### [TEXT PROVIDED]
This realization was hard-earned. During the winter of 2016, Smith-Horn slipped on a patch of ice and broke her neck. Her doctor told her that running was off limits and so was hiking, but she had the Grindstone 100, an ultramarathon, on her schedule that fall and that was non-negotiable. She walked every day for 4–5 hours with her neck brace to maintain her fitness.

Eight months after her fall, the 51-year-old finished the 100-mile race in the Allegheny Mountains, in just over 31 hours, beating half the field of finishers and coming in 10th among all female runners. Not that place has much relevance to her.

“I’m a 50-year-old middle of the pack,” she says before catching herself. “Ehhhh, I hold my own. Everyone has a story and there’s an importance to everyone who’s out there, whether they’re finishing a course in record time or the last one finishing. We’re all doing the same thing.”

There’s a moment in 100-mile races that ultrarunners call “the dark place.” It’s usually late in the race when everything goes to hell and you experience the greatest pain you will ever feel. When you arrive there, there’s nothing left to do but, “embrace the suck,” as sports psychologist Dolores Christensen put it.

A midlife crisis is a response to a dark place of a different kind.

For her dissertation, Christensen conducted a field study of 100 milers as they went through the race. She tracked their emotions and their levels of confidence as they journeyed through the various stages. What she found is that runners who were able to accept their pain and not see it as a threat were able to succeed on the trail.

“There’s really something transcendental about that experience,” she says. “People need to go to the edge. Somehow that’s good for us, to be reminded of our mortal limits.

When we push our body to that end it creates such a sense of compassion and gratitude for what your body can do. In doing that it honors the work and the energy and effort which drives us to do it again. That process regenerates itself.”

This, to me, cuts to the heart of the matter. A midlife crisis is a response to a dark place of a different kind. It could be the fear of mortality, or aimlessness, or futility, or obsolescence, or loss of self. You could view these things as threats, or you could accept them as part of your existence, and move forward.

What am I doing getting up with the sun and pushing my body farther than I ever thought possible? That question has been at the heart of my journey and I’ve had to confront hard truths along the way.

What I’ve come to understand is that depression has always defined me, even if very few people knew it was there. When those moods take over, I wrapped myself in a protective shell to keep them at bay. More often than not, I simply retreated from view where I could be alone with my inner turmoil. It’s an exhausting way to live and ultrarunning has focused my intentions beyond simply managing my symptoms.

The routine keeps me balanced, and I have gradually expanded it to include better nutrition and smarter strength training, along with yoga and meditation practice. Outside of family and work responsibilities, my life revolves around my training schedule.

If any of that gets out of whack, I start to feel the pull of the abyss. When it all locks into place, I feel like a modern day warrior. Achieving a healthier balance is what training is all about and no matter how far I go, I’ve finally accepted that I can’t outrun my depression, and I can’t live passively with them. So, I’m making it my training partner. It keeps me motivated to avoid the lows and grounded when I get too high. It will be with me for the rest of my life. All I can do is keep moving.

### [DATASET SECTION]
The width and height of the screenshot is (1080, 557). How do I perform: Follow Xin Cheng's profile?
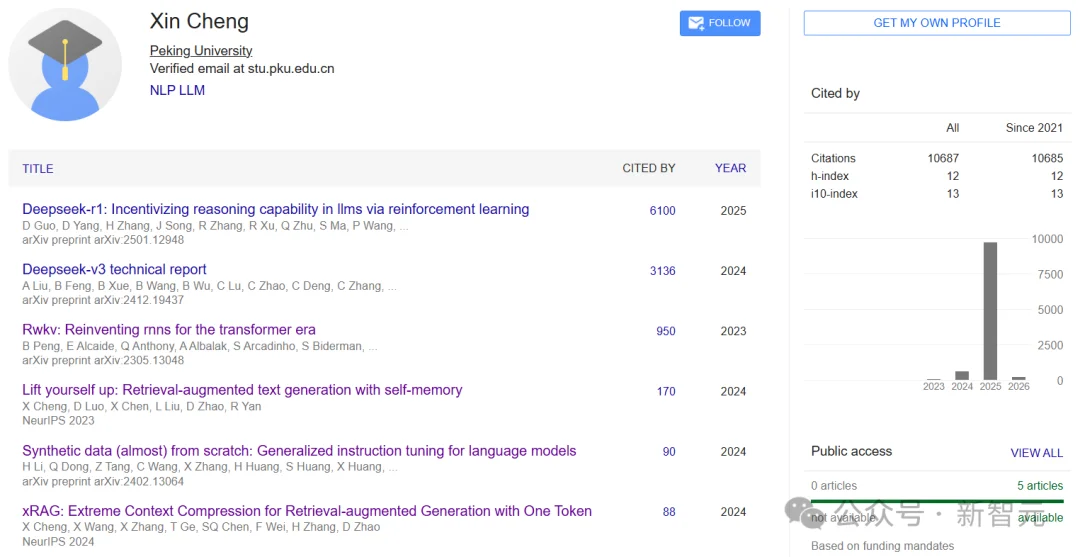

### [WHAT YOU ARE ASKED TO DO]
Write out, word for word, the portion of the ultrarunning text that begins at the words "Eight months after" and stops after "Christensen put it.".

### [ANSWER FOR THIS EXERCISE]
Eight months after her fall, the 51-year-old finished the 100-mile race in the Allegheny Mountains, in just over 31 hours, beating half the field of finishers and coming in 10th among all female runners. Not that place has much relevance to her.

“I’m a 50-year-old middle of the pack,” she says before catching herself. “Ehhhh, I hold my own. Everyone has a story and there’s an importance to everyone who’s out there, whether they’re finishing a course in record time or the last one finishing. We’re all doing the same thing.”

There’s a moment in 100-mile races that ultrarunners call “the dark place.” It’s usually late in the race when everything goes to hell and you experience the greatest pain you will ever feel. When you arrive there, there’s nothing left to do but, “embrace the suck,” as sports psychologist Dolores Christensen put it.